How to be a Head
Part 1: in which our hero discovers some basic facts of human nature
This is the first of what might become an occasional series on academic management. It responds to a request from a friend and colleague who has recently assumed the role of Head of Department.
By writing on this topic I do not wish to claim any particular expertise, modesty forfend, but I have learned some lessons over the last 10 years, and I welcome an opportunity to reflect on them. Perhaps, ultimately, more for my own benefit than that of others. I have a suspicion that, were I to have received a formal training in management or were I to have read more about management, I would realise that almost all of what I have painfully and slowly acquired is widely known. Still, what I write here is personally experienced, and possibly the more valuable for that.
I start, naturally enough, at the beginning, with this observation: it is not possible to lead a department unless that department desires to be led. This may appear at first blush to be almost the negation of management though I will argue it is in fact a universal precondition.
Leadership, certainly in an academic setting, requires consent, not necessarily a wholesale willingness to comply, but at least a shared recognition that the situation in which the department finds itself requires change. This recognition does not need to be complete, in the sense that there is a wholly shared understanding of the situation, or of the desired direction of change, but there must be some common sense of 'unease', for want of a better word. The recognition does not need to be universal either, there may, almost certainly will, be individuals who do not share it, but there must be, at least, a significant part of the department who hold this view.

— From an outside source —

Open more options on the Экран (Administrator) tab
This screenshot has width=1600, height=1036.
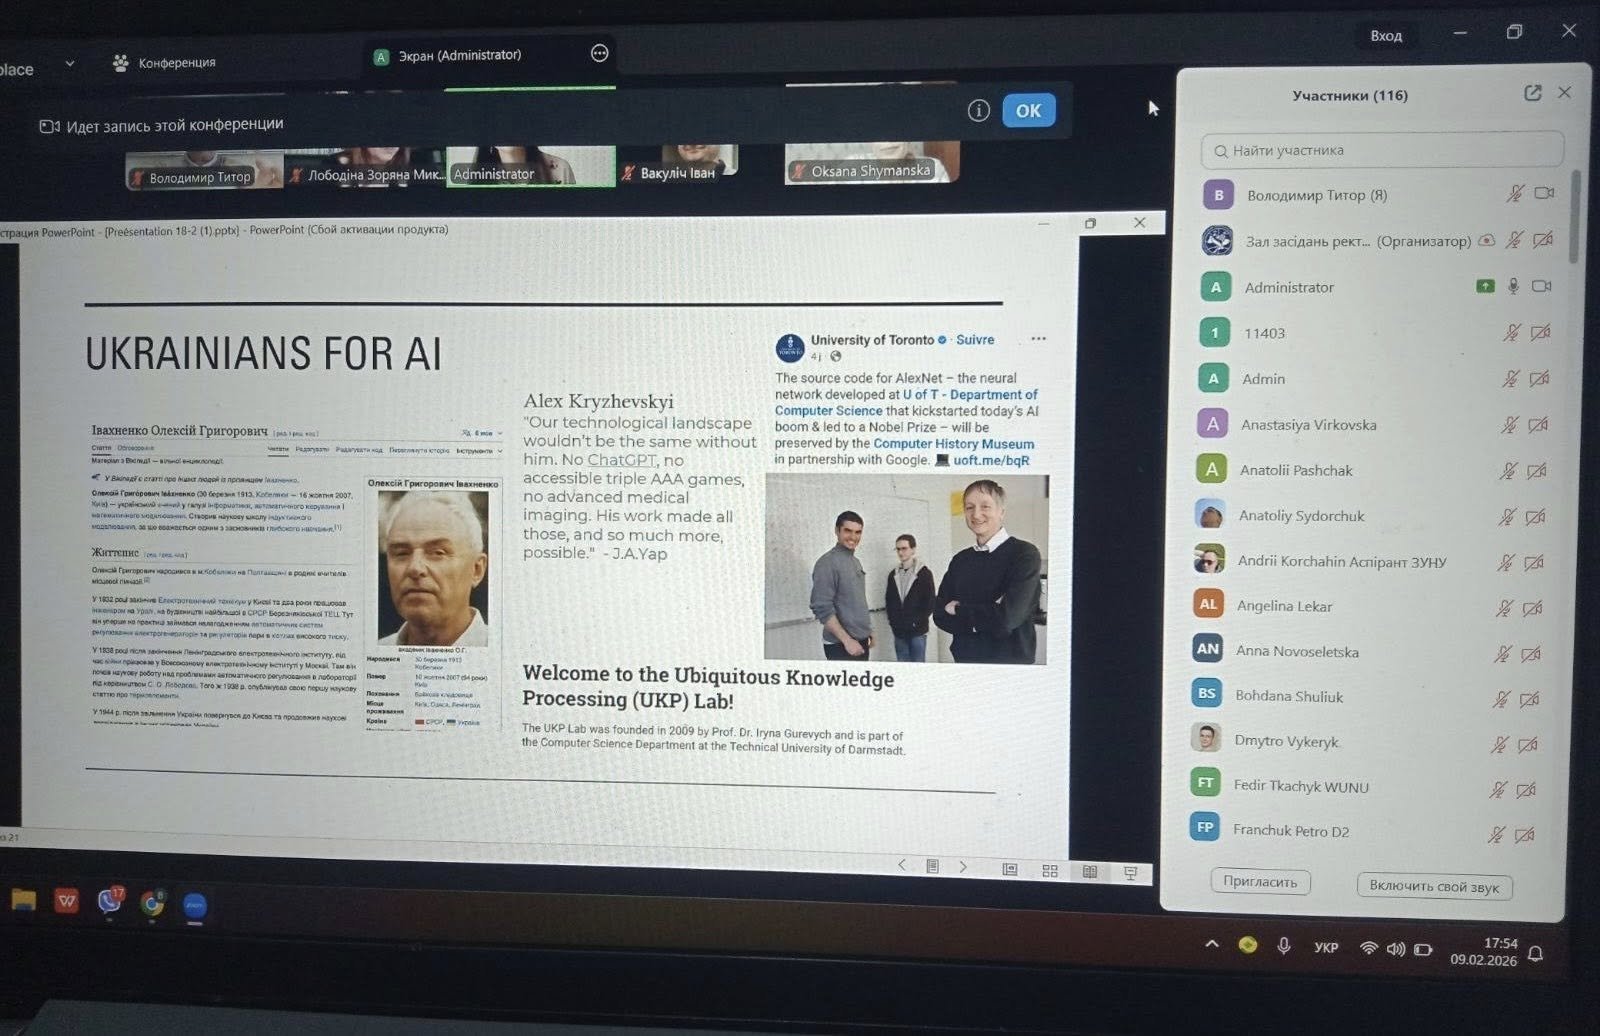(599, 53)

It is important to understand that the desire to be led does not necessarily need to be openly declared. Indeed, in an academic setting, it is highly unlikely to be so. It is rather a 'preparedness' to engage with change and with strategic debate.
Without this precondition being satisfied a number of problems manifest themselves. First, direction by a manager appears arbitrary and unwarranted. Second, ideas for change do not get a chance to 'breathe', in other words they do not get the space for exploration and for testing and iterative improvement. Third, the knowledge within the department does not get deployed effectively in support of change.
Before agreeing to undertake an academic management role you will want to be clear whether the department wants to be led. In the event it does not, you may still want to take the role on but in that case the only item on the managerial agenda will be to reach the point where you have consent. Any other strategies are probably likely to fail.
I do not believe, certainly in a university, that a negative approach can work as a tool to achieve consent. Drawing attention to collective under-achievement will, most likely, generate defensiveness rather than an openness to leadership. Experience in academia has shown me that often such defensive strategies can be highly elaborated and difficult to shift. The alternative is a vision of a 'better place' which may be difficult to articulate in terms specific enough to be credible but are at the same time broad enough to achieve an initial consensus. If 'the vision thing' is done well however it can pick up an impetus and garner consent quickly, so the effort is certainly justified.
At the risk of a strange analogy (actually, those who know me might find it slightly less strange), leadership is like telling a joke or recounting an anecdote. The audience must in some sense want to laugh. A joke told without that, implicit, consent, is judged inappropriate or simply not funny. When an audience consents it almost wills the joke to be funny. So with leadership.